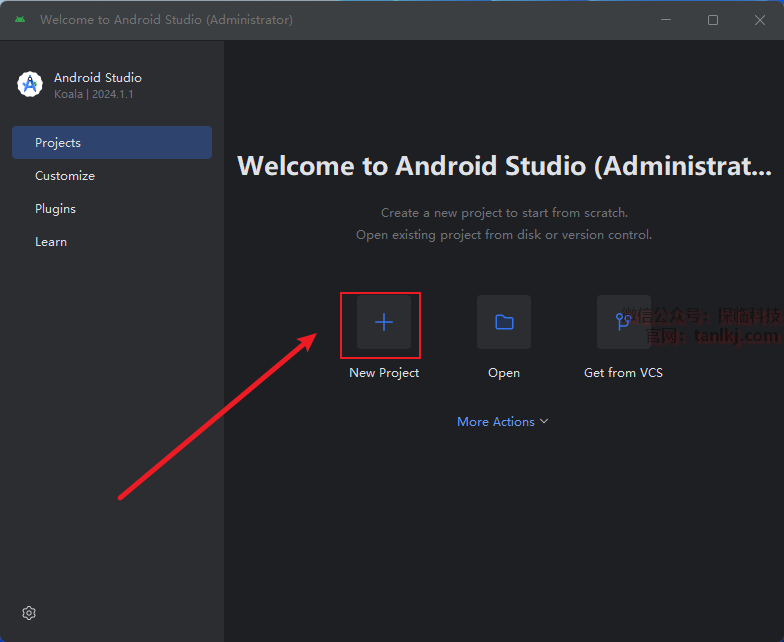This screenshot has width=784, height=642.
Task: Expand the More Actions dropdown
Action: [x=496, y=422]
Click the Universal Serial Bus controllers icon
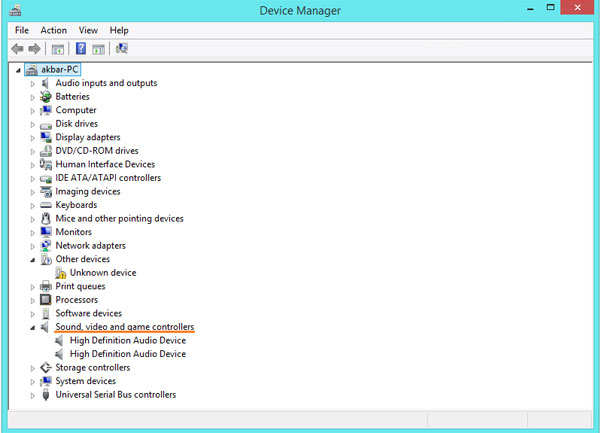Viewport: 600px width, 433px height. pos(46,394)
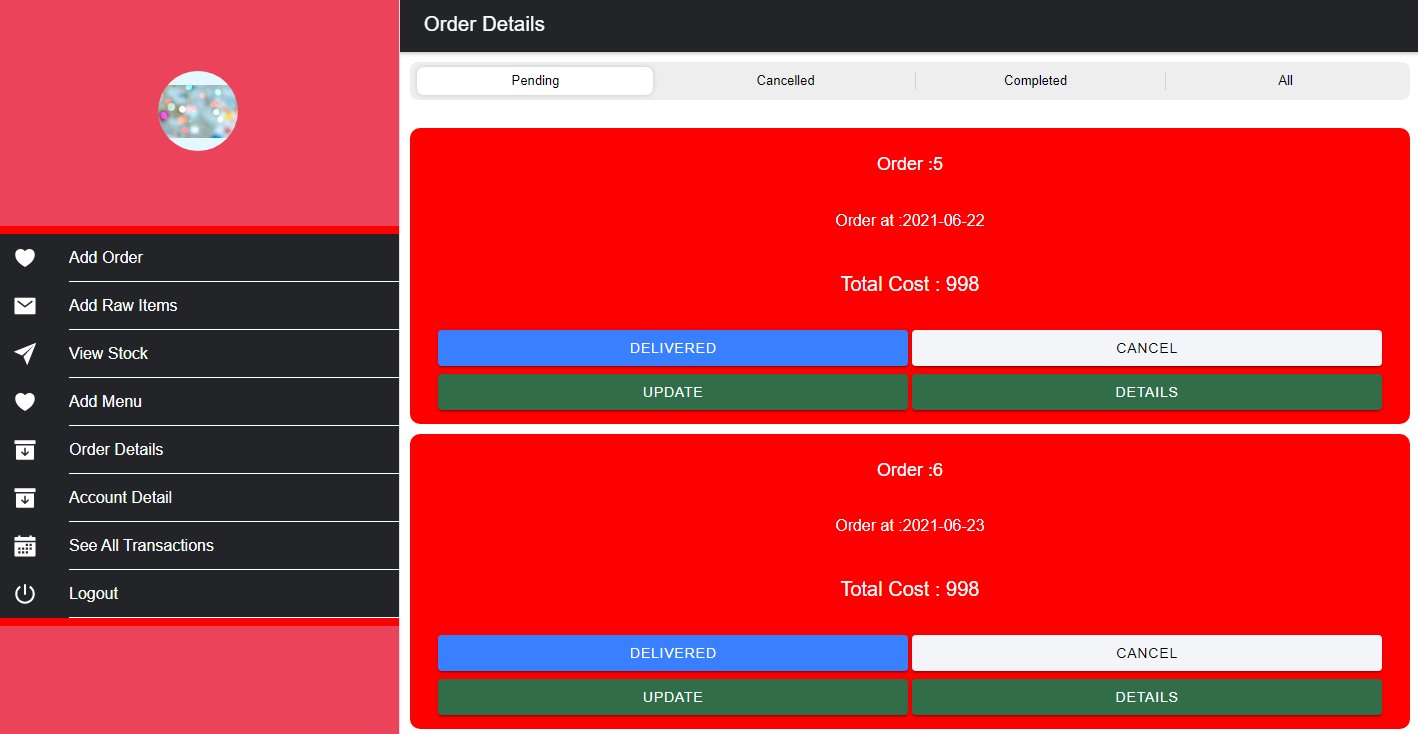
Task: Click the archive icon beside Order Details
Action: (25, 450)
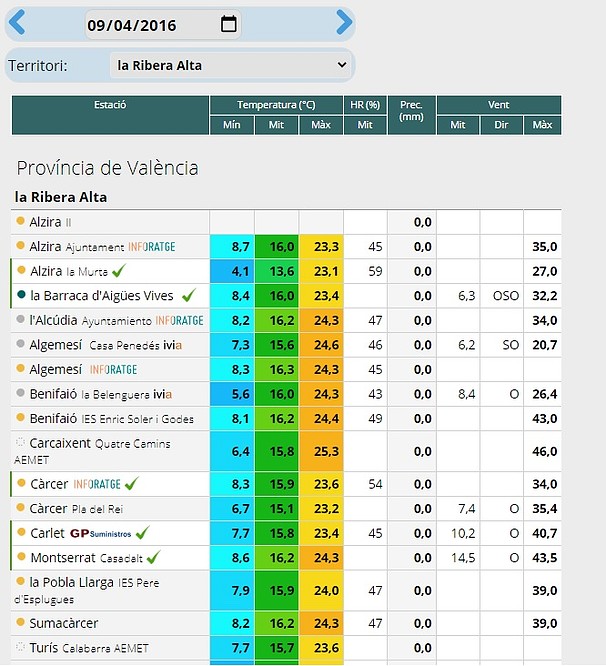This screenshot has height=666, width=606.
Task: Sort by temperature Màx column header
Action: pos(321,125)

• [What you have to do]: Write out, with no pictures, only the lines from the line containing "Click the Universal" through the last line of the listing above, exactly and with both ends included.

• [Output of the task]:
Click the Universal Serial Bus controllers icon
Viewport: 600px width, 433px height. pos(46,394)
Task: Click the archive icon beside Order Details
Action: (25, 450)
This screenshot has height=666, width=606.
Task: Sort by temperature Màx column header
Action: pos(321,125)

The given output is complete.